▸ **Exercise data**:

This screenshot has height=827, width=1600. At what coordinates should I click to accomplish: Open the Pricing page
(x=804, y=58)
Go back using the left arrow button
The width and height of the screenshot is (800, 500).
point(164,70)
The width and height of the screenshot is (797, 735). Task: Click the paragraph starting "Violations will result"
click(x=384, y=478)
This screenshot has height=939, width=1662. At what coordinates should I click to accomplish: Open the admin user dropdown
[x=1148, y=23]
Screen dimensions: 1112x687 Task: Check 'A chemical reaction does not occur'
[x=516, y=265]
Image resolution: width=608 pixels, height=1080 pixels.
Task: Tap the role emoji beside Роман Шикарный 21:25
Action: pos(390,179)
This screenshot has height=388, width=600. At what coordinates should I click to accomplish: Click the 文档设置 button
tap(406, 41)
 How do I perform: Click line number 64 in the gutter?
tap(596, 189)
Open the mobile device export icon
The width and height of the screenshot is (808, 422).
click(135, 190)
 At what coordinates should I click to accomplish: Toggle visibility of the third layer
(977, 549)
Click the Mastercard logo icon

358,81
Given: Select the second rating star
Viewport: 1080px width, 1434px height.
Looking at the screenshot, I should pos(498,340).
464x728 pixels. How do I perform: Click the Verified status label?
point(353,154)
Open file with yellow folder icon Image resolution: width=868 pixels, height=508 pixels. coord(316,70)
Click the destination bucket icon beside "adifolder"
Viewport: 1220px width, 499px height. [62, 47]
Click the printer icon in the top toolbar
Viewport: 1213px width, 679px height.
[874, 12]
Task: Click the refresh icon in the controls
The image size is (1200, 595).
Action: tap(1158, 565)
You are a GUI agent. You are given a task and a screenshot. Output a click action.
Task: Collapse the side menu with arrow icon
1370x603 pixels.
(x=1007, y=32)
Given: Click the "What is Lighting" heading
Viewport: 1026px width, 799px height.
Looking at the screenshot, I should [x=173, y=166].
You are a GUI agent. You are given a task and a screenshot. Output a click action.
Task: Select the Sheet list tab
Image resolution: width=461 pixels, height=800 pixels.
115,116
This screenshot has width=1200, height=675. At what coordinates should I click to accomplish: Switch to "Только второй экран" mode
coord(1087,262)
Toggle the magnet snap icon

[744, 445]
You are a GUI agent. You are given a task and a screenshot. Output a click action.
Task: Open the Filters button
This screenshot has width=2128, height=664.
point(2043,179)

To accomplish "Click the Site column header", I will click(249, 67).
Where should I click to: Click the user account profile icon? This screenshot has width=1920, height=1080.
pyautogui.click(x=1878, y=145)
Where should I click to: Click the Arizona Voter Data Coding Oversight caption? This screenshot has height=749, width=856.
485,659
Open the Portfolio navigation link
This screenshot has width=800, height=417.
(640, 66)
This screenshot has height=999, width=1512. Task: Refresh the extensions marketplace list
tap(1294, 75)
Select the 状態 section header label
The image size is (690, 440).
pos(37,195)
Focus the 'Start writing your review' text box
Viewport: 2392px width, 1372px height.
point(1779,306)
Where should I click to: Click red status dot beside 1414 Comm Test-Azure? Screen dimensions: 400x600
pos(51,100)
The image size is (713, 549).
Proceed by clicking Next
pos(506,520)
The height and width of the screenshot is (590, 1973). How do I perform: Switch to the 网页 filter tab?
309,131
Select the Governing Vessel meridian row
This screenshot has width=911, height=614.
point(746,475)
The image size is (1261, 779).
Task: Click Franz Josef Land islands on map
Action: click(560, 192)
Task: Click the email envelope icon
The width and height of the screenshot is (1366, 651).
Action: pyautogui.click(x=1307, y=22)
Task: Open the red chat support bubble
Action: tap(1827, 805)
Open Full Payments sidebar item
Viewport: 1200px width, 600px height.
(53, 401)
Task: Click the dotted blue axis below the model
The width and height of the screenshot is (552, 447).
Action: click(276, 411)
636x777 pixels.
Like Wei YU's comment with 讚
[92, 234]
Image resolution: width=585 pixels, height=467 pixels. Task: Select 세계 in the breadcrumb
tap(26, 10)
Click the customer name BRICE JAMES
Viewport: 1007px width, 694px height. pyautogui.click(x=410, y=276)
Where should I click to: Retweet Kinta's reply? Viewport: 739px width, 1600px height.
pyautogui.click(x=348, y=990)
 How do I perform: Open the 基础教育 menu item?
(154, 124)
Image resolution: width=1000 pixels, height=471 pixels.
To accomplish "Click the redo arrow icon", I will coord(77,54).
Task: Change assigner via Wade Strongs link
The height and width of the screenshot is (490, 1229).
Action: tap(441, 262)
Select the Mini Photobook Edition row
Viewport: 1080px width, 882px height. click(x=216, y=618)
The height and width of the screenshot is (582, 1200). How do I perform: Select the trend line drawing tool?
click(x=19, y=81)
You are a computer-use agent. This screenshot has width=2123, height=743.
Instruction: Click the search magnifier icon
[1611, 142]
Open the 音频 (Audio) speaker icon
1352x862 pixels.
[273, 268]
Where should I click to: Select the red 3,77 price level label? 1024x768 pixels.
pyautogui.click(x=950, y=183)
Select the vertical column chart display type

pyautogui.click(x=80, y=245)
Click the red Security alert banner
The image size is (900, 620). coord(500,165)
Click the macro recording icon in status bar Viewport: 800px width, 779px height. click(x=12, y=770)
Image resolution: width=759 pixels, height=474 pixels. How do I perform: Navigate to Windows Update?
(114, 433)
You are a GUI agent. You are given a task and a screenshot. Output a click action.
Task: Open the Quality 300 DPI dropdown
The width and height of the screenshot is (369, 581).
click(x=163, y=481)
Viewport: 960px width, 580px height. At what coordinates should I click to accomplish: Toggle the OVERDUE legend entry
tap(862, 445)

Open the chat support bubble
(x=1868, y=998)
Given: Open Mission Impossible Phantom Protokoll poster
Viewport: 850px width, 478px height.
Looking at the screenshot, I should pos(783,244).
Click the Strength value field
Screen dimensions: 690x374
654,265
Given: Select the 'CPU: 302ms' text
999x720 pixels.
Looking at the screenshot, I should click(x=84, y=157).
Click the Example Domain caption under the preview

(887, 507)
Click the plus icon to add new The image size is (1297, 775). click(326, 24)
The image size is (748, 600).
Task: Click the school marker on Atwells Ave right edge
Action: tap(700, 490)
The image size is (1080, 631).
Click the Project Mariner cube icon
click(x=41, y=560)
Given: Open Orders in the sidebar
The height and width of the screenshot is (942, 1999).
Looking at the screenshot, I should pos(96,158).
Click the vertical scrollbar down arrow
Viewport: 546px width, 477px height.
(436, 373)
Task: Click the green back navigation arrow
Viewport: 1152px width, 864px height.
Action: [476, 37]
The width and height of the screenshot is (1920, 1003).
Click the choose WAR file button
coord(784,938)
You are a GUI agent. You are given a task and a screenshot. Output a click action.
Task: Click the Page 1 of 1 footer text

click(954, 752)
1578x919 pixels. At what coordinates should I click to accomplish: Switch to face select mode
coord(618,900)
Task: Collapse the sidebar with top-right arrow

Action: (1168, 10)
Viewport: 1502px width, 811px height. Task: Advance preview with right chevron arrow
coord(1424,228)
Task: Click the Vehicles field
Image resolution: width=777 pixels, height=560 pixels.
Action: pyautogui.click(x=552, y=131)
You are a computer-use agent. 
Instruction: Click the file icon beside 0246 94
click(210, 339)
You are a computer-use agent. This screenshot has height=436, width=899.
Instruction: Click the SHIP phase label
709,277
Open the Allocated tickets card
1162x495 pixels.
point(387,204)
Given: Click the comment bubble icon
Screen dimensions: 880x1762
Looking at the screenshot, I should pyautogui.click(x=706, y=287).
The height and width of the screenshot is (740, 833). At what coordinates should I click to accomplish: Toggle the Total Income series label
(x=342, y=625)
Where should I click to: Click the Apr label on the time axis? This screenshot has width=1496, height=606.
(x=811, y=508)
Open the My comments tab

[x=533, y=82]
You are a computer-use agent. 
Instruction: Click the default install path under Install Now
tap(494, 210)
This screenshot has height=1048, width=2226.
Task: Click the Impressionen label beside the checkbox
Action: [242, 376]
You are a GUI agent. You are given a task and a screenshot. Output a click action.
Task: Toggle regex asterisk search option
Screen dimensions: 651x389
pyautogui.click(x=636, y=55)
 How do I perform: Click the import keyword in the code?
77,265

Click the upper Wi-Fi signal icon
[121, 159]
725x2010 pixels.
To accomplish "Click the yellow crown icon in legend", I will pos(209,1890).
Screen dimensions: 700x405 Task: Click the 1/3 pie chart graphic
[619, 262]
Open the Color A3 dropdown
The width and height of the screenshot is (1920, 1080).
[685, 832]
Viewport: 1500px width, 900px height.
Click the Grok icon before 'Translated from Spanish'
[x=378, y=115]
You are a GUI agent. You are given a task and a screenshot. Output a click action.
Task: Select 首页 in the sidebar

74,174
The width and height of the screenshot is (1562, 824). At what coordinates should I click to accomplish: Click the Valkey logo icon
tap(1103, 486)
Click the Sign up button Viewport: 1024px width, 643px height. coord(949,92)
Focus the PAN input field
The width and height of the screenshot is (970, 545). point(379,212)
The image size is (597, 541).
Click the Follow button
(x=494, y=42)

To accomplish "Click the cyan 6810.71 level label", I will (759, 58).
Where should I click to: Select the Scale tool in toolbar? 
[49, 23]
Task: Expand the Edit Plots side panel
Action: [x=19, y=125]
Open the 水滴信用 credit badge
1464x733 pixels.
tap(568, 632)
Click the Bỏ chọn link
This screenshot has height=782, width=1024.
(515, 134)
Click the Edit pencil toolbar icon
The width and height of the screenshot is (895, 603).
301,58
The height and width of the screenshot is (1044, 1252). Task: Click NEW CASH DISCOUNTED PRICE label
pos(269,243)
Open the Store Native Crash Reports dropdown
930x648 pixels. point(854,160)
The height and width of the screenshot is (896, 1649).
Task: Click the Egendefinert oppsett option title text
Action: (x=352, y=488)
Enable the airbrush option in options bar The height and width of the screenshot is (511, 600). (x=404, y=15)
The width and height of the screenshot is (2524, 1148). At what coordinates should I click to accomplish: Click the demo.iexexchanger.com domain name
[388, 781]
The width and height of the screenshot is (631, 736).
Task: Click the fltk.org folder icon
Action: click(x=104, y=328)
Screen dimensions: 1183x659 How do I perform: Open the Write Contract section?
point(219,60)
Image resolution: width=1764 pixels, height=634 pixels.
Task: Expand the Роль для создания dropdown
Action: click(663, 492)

▸ **Exercise aim**: Retype only the lines above between the line with "Where should I click to: Click the Arizona" and the line with "Task: Click the email envelope icon", counting those two lines as well, and keep every character as it is.

▸ **Answer to this task**:
Where should I click to: Click the Arizona Voter Data Coding Oversight caption? This screenshot has height=749, width=856.
485,659
Open the Portfolio navigation link
This screenshot has width=800, height=417.
(640, 66)
This screenshot has height=999, width=1512. Task: Refresh the extensions marketplace list
tap(1294, 75)
Select the 状態 section header label
The image size is (690, 440).
pos(37,195)
Focus the 'Start writing your review' text box
Viewport: 2392px width, 1372px height.
point(1779,306)
Where should I click to: Click red status dot beside 1414 Comm Test-Azure? Screen dimensions: 400x600
pos(51,100)
The image size is (713, 549).
Proceed by clicking Next
pos(506,520)
The height and width of the screenshot is (590, 1973). How do I perform: Switch to the 网页 filter tab?
309,131
Select the Governing Vessel meridian row
This screenshot has width=911, height=614.
point(746,475)
The image size is (1261, 779).
Task: Click Franz Josef Land islands on map
Action: click(560, 192)
Task: Click the email envelope icon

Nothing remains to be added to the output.